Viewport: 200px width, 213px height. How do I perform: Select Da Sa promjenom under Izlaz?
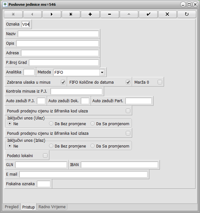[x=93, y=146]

---

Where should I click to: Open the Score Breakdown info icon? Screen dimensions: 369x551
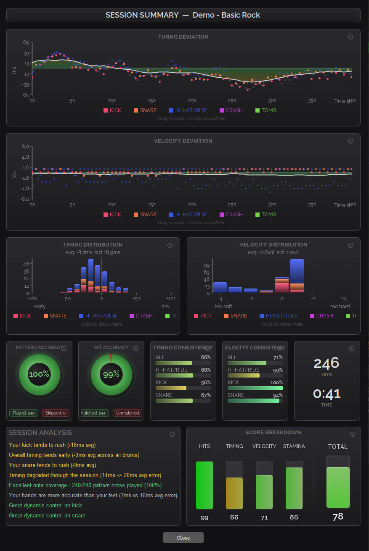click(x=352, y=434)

* * *

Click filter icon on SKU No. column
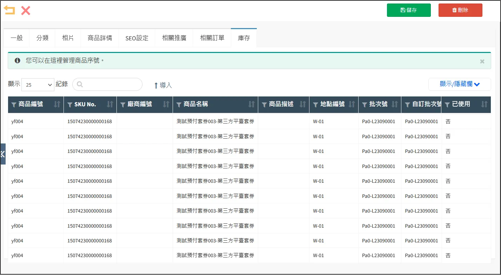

§ **Exercise instructions**:
Convert the records from the line containing "Where should I" through the line containing "click(x=352, y=434)" into a two-column CSV with the headers request and coordinates. Give one row per request, with each value in a quoted field and line breaks replaced by spaces, and leave out the pictures.

§ **Result below**:
request,coordinates
"Where should I click to: Open the Score Breakdown info icon? Screen dimensions: 369x551","click(x=352, y=434)"